(Stored data entries)
◇ ◇ ◇ ◇ ◇ ◇ ◇

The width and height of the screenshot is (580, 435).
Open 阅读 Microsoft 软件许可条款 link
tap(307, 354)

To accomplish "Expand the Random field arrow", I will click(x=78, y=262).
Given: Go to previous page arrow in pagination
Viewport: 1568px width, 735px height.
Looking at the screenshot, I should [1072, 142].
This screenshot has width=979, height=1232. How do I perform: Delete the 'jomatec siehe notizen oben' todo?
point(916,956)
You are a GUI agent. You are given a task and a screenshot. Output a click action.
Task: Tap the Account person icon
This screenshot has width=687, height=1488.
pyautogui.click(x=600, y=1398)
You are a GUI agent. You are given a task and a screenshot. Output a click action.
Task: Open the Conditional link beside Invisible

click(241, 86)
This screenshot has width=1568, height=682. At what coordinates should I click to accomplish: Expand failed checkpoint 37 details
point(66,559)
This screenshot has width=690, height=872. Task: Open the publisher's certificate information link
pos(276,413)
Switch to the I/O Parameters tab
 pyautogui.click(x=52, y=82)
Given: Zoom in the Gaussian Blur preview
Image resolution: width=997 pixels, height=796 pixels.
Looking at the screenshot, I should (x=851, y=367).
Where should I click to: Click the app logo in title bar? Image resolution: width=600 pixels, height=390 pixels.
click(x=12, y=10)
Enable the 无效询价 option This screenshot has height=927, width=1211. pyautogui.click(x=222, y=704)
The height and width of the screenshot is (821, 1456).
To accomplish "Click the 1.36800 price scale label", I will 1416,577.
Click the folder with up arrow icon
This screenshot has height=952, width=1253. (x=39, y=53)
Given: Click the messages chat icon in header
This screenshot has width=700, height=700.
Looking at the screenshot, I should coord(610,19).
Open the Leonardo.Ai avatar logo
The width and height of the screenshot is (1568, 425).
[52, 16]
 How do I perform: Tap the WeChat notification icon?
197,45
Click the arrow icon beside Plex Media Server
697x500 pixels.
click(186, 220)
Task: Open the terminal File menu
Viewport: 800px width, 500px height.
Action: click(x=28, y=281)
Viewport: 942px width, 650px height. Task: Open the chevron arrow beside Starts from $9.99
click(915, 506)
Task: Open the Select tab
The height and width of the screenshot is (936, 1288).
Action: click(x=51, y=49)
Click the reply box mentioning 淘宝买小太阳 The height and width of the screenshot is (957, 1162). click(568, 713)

◇ ◇ ◇ ◇ ◇ ◇ ◇

### ACTIVITY:
Please restate the data word for word, every record included.

### ANSWER SECTION:
The width and height of the screenshot is (580, 435).
Open 阅读 Microsoft 软件许可条款 link
tap(307, 354)

To accomplish "Expand the Random field arrow", I will click(x=78, y=262).
Given: Go to previous page arrow in pagination
Viewport: 1568px width, 735px height.
Looking at the screenshot, I should [1072, 142].
This screenshot has width=979, height=1232. How do I perform: Delete the 'jomatec siehe notizen oben' todo?
point(916,956)
You are a GUI agent. You are given a task and a screenshot. Output a click action.
Task: Tap the Account person icon
This screenshot has width=687, height=1488.
pyautogui.click(x=600, y=1398)
You are a GUI agent. You are given a task and a screenshot. Output a click action.
Task: Open the Conditional link beside Invisible

click(241, 86)
This screenshot has width=1568, height=682. At what coordinates should I click to accomplish: Expand failed checkpoint 37 details
point(66,559)
This screenshot has width=690, height=872. Task: Open the publisher's certificate information link
pos(276,413)
Switch to the I/O Parameters tab
 pyautogui.click(x=52, y=82)
Given: Zoom in the Gaussian Blur preview
Image resolution: width=997 pixels, height=796 pixels.
Looking at the screenshot, I should (x=851, y=367).
Where should I click to: Click the app logo in title bar? Image resolution: width=600 pixels, height=390 pixels.
click(x=12, y=10)
Enable the 无效询价 option This screenshot has height=927, width=1211. pyautogui.click(x=222, y=704)
The height and width of the screenshot is (821, 1456).
To accomplish "Click the 1.36800 price scale label", I will 1416,577.
Click the folder with up arrow icon
This screenshot has height=952, width=1253. (x=39, y=53)
Given: Click the messages chat icon in header
This screenshot has width=700, height=700.
Looking at the screenshot, I should coord(610,19).
Open the Leonardo.Ai avatar logo
The width and height of the screenshot is (1568, 425).
[52, 16]
 How do I perform: Tap the WeChat notification icon?
197,45
Click the arrow icon beside Plex Media Server
697x500 pixels.
click(186, 220)
Task: Open the terminal File menu
Viewport: 800px width, 500px height.
Action: click(x=28, y=281)
Viewport: 942px width, 650px height. Task: Open the chevron arrow beside Starts from $9.99
click(915, 506)
Task: Open the Select tab
The height and width of the screenshot is (936, 1288).
Action: click(x=51, y=49)
Click the reply box mentioning 淘宝买小太阳 The height and width of the screenshot is (957, 1162). click(568, 713)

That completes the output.